BEGIN Records

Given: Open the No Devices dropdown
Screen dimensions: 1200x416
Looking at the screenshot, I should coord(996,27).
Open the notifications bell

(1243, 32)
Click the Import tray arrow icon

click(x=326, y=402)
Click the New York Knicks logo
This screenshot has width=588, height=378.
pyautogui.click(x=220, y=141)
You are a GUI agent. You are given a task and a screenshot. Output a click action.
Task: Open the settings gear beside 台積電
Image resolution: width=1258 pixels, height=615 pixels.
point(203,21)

END Records

Exercise directions: Reproduce every line from the one containing "Click the Import tray arrow icon" through the end of the rows, inclusive, requests included, offsetting each coordinate in the answers by -131.

Task solution:
Click the Import tray arrow icon

click(x=195, y=271)
Click the New York Knicks logo
This screenshot has width=588, height=378.
pyautogui.click(x=89, y=10)
You are a GUI agent. You are given a task and a screenshot. Output a click action.
Task: Open the settings gear beside 台積電
Image resolution: width=1258 pixels, height=615 pixels.
point(72,-110)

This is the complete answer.